[Exercise goal] Which lines in the records below contain the word "will"? Report each of them.

(Stored data entries)
__________________________________________________
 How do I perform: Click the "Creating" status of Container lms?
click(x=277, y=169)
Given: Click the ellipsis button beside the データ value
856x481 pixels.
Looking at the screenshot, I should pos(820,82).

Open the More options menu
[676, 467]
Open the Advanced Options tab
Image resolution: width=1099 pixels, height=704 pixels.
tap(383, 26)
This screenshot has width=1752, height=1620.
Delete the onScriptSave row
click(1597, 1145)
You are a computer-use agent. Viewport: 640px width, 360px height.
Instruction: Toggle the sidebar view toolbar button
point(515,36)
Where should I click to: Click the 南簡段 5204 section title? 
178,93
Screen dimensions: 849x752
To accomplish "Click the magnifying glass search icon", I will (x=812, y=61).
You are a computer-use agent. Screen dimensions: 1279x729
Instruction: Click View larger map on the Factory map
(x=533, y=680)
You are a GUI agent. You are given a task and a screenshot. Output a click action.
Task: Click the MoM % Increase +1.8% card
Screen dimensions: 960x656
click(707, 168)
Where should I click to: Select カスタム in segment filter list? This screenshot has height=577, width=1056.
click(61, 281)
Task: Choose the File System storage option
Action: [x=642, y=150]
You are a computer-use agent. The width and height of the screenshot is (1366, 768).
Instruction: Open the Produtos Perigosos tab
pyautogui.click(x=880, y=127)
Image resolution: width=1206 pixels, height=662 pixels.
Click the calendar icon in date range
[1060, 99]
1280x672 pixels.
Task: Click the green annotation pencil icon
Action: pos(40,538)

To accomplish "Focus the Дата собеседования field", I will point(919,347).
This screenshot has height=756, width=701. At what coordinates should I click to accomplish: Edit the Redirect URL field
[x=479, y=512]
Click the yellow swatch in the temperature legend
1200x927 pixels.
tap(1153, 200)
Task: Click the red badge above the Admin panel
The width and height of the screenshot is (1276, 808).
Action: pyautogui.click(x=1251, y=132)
__________________________________________________
[Task answer]
To accomplish "Click the magnifying glass search icon", I will (x=812, y=61).
To accomplish "Focus the Дата собеседования field", I will point(919,347).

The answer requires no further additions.